In 2012, South Carolina earned an NCAA berth for the first time in a decade. The Gamecocks haven’t missed the NCAA postseason since and are making the program’s first appearance in the Women’s Final Four.

  First-team All-American Tiffany Mitchell.
“I think we've done it the right way, we're patient, we're worked our tails off to get talent in our program,” Staley said.

And homegrown talent has helped. Eleven players on the team’s roster are from either South Carolina or neighboring states.

“She's got a tremendous reputation in the game and she does a great job, so I think that helps,” Notre Dame head coach Muffet McGraw said. “But I think it's difficult [building a national contender]. I think the thing that helps you is when you have great in‑state talent. That is probably the thing that can really get you going because when you have local players who want to stay close to home to play and have their families watch them, it makes it easier to recruit them. I think they were fortunate that there was so much talent in the state of South Carolina. And then when you start to win, that attracts more good players. I think good players want to play with good players, so I think it's really been flourishing for Dawn.”

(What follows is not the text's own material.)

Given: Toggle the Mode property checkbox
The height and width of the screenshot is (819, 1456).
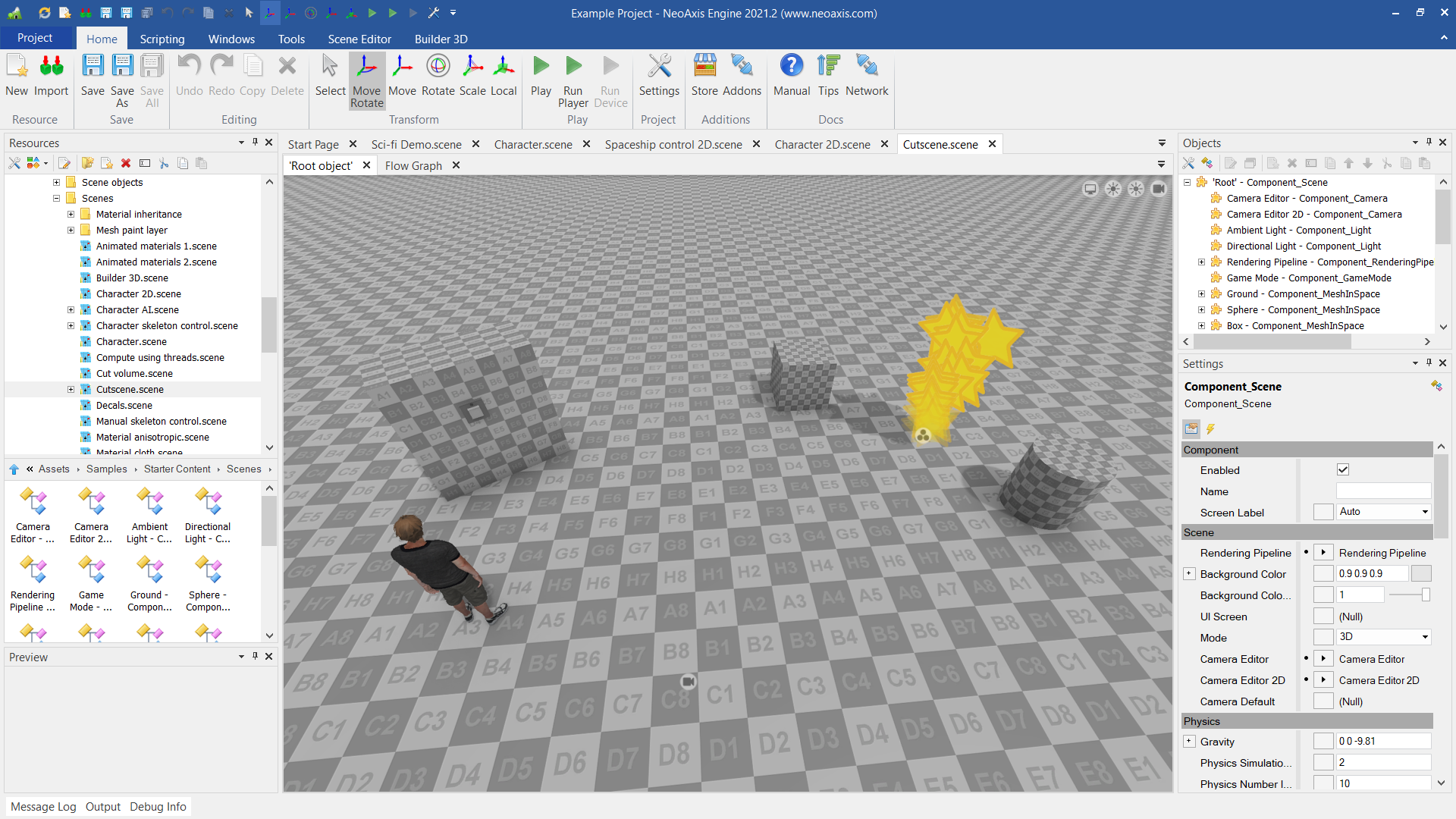Looking at the screenshot, I should tap(1323, 638).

One of those players was junior guard Tiffany Mitchell, a native of Charlotte, North Carolina, who grew up idolizing Staley during her years with the Sting.

Mitchell loved Staley’s straightforward approach plus Columbia was just 90 minutes from her hometown. When it came time to choose a college, South Carolina was a natural fit.

“I didn’t really like passive coaches and I knew she was far from passive,” Staley said. “That stood out to me.”

But Mitchell says the hard-nosed coach has also softened over the years.

“I think she’s had to adjust with different players in the fold,” Mitchell said. “She’s kind of changed her coaching style and backed off some because everyone learns a different way. I think she realized that and that definitely helped our team.”

And as much as Mitchell loves Staley’s intense coaching style, she and her teammates really enjoy her fun side, too.

“She’s really a big kid at heart,” Mitchell said. “She jokes all the time -- probably more than the players sometimes. I think that’s a big part of her coaching style. We know when she’s serious and then she has a time when she’s not serious at all. People only see the hard, intense side, but we see the nice and goofy part of Coach Staley.”